I want to alter transform method in StringIndexer to a new Class SafeStringIndexer :
sample code:
package org.apache.spark.ml.feature
import org.apache.spark.SparkException
import org.apache.spark.annotation.Since
import org.apache.spark.ml.attribute.NominalAttribute
import org.apache.spark.sql.{DataFrame, Dataset}
import org.apache.spark.sql.functions.{col, udf}
import org.apache.spark.sql.types.StringType
class SafeStringIndexer extends StringIndexer {
@Since("2.0.0")
override def transform(dataset: Dataset[_]): DataFrame = {
if (!dataset.schema.fieldNames.contains($(inputCol))) {
logInfo(s"Input column ${$(inputCol)} does not exist during transformation. " +
"Skip StringIndexerModel.")
return dataset.toDF
}
transformSchema(dataset.schema, logging = true)
val filteredLabels = getHandleInvalid match {
case StringIndexer.KEEP_INVALID => labels :+ "__unknown"
case _ => labels
}
val metadata = NominalAttribute.defaultAttr
.withName($(outputCol)).withValues(filteredLabels).toMetadata()
// If we are skipping invalid records, filter them out.
val (filteredDataset, keepInvalid) = $(handleInvalid) match {
case StringIndexer.SKIP_INVALID =>
val filterer = udf { label: String =>
labelToIndex.contains(label)
}
(dataset.na.drop(Array($(inputCol))).where(filterer(dataset($(inputCol)))), false)
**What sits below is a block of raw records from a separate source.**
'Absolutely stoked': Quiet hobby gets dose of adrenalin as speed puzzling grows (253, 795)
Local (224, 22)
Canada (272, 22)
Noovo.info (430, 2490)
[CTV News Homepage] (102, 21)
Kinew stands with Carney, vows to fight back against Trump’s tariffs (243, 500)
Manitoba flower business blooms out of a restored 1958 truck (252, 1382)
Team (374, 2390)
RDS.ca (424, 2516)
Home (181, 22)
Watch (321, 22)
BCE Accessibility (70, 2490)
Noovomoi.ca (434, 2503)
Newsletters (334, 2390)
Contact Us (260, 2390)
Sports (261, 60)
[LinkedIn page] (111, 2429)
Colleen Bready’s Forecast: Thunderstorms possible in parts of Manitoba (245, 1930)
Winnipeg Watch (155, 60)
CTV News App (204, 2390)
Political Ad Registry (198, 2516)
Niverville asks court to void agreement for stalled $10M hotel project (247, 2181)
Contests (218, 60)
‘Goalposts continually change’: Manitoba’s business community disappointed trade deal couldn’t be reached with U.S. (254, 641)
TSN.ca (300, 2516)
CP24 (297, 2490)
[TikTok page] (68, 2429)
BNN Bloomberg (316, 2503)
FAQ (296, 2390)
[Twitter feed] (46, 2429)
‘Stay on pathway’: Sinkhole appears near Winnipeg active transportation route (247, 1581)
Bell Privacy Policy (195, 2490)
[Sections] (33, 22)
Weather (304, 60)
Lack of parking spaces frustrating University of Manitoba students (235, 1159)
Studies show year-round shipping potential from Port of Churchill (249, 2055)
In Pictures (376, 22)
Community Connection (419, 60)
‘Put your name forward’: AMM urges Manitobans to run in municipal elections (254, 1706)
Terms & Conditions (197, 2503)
case _ => (dataset, getHandleInvalid == StringIndexer.KEEP_INVALID)
}
val indexer = udf { label: String =>f
if (label == null) {
if (keepInvalid) {
labels.length
} else {
throw new SparkException("StringIndexer encountered NULL value. To handle or skip " +
"NULLS, try setting StringIndexer.handleInvalid.")
}
} else {
if (labelToIndex.contains(label)) {
labelToIndex(label)
} else if (keepInvalid) {
labels.length
} else {
throw new SparkException(s"Unseen label: $label. To handle unseen labels, " +
s"set Param handleInvalid to ${StringIndexer.KEEP_INVALID}.")
}
}
}.asNondeterministic()
filteredDataset.select(col("*"),
indexer(dataset($(inputCol)).cast(StringType)).as($(outputCol), metadata))
}
}
source code : https://github.com/apache/spark/blob/master/mllib/src/main/scala/org/apache/spark/ml/feature/StringIndexer.scala
I am quite new to scala(from python), official document doesn't contain an example as complex as spark StringIndexer, it is not so easy:
labels is defined in StringIndexerModel, how do I access it?
@Since("1.4.0")
class StringIndexerModel (
@Since("1.4.0") override val uid: String,
@Since("1.5.0") val labels: Array[String])
extends Model[StringIndexerModel] with StringIndexerBase with MLWritable {
First, tried from https://stackoverflow.com/a/20330282/1637673
class SafeStringIndexer extends StringIndexer {
import StringIndexerModel._
Then I want to extend StringIndexModel at first, block again
Now I am quite confused with scala inheritance. I just want to extend (use the least code to reuse) Spark StringIndexer (the transform method) gracefully.